In the following listing, find the lines containing "button" and report them.
◆ ◆ ◆ ◆
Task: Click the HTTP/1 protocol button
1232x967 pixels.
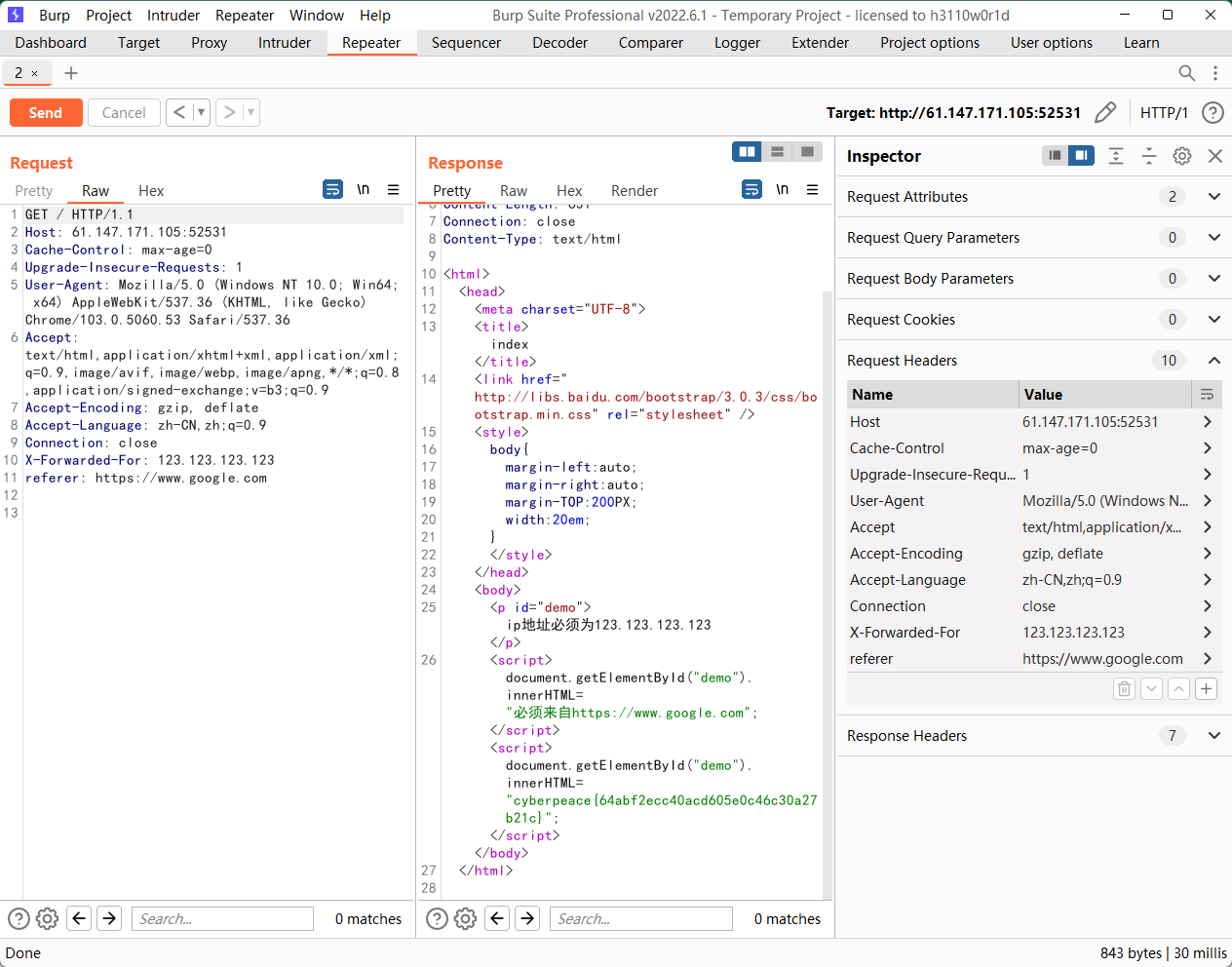Action: coord(1164,113)
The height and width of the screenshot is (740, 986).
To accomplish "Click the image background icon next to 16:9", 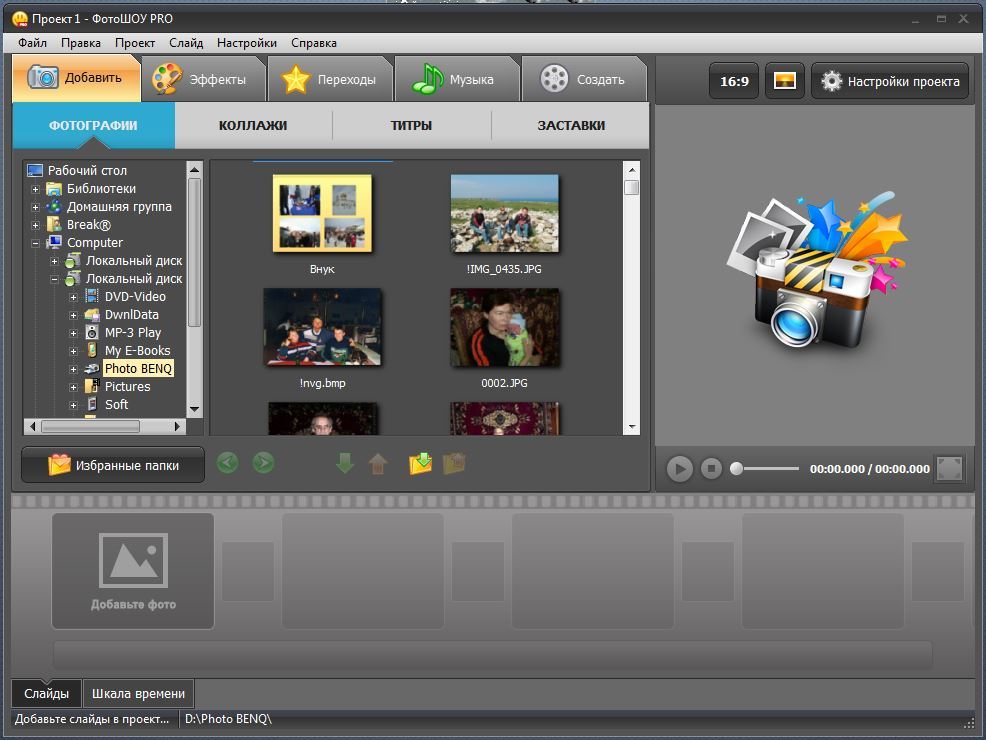I will coord(785,81).

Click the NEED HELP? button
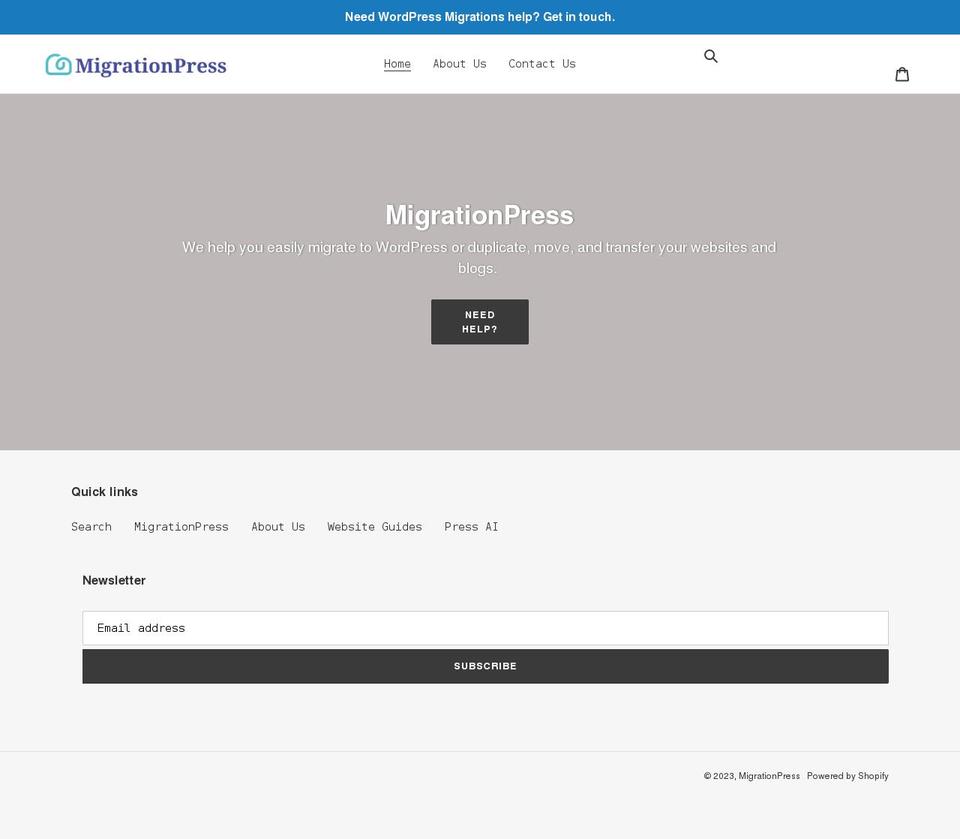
◆ ◆ ◆ ◆
▸ **Response to the task**:
Task: Click the HTTP/1 protocol button
Click the NEED HELP? button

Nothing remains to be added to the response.